--- Data listing Enclosed Below ---

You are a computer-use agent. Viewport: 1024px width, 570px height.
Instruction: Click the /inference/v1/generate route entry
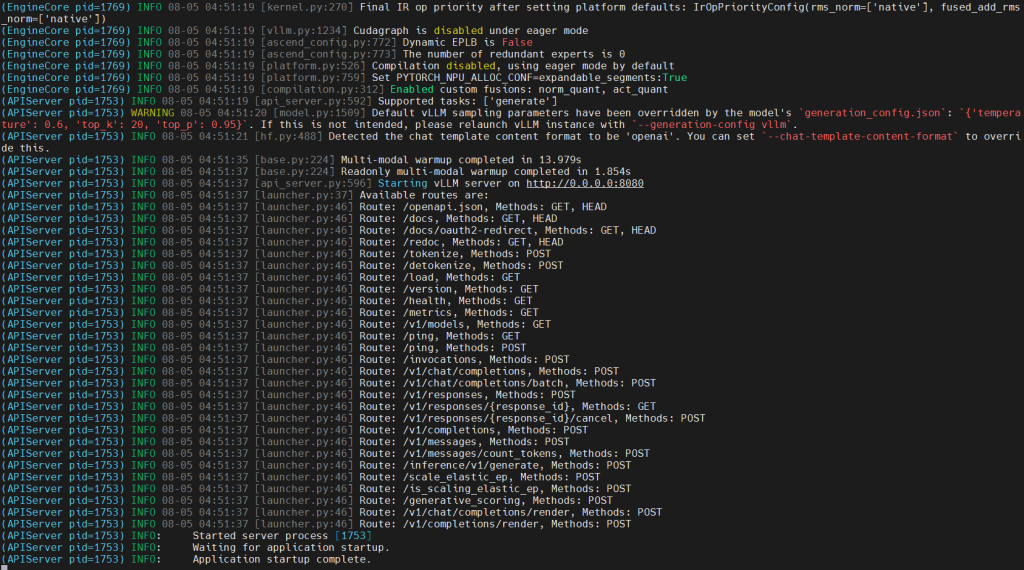316,466
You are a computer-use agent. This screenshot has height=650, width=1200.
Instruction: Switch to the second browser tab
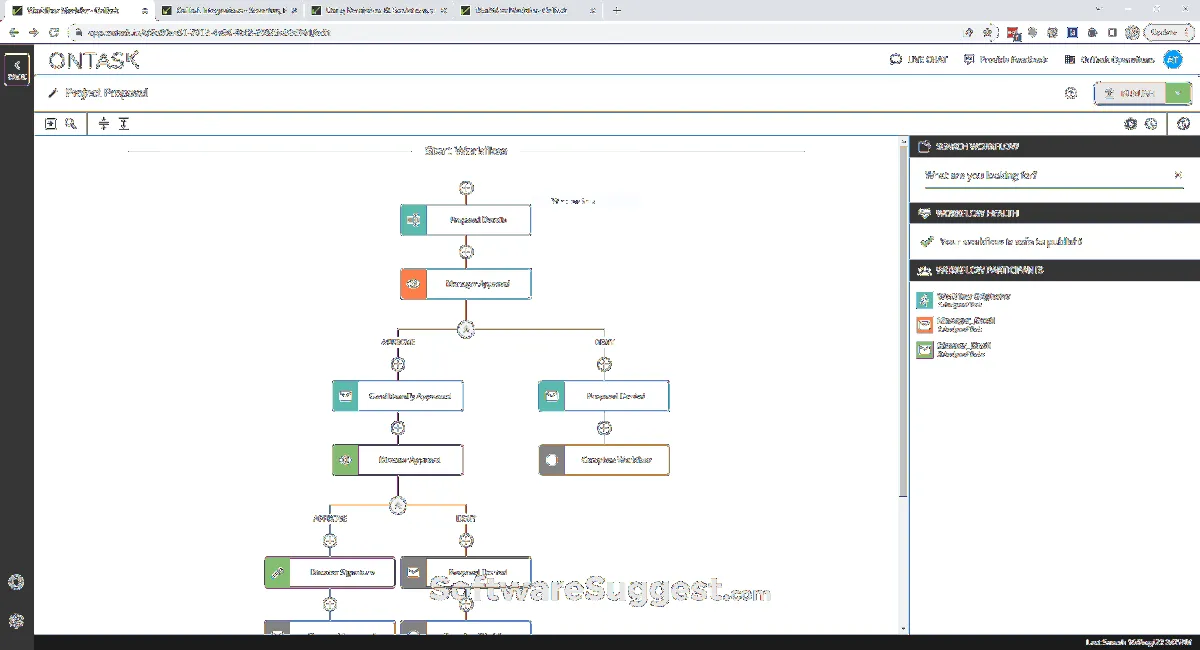(x=229, y=10)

--- End of Enclosed Data listing ---

Exercise aim >> A verbatim reproduction of each entry is expected, with every picture omitted.

Solution to this problem >>
You are a computer-use agent. Viewport: 1024px width, 570px height.
Instruction: Click the /inference/v1/generate route entry
316,466
You are a computer-use agent. This screenshot has height=650, width=1200.
Instruction: Switch to the second browser tab
(x=229, y=10)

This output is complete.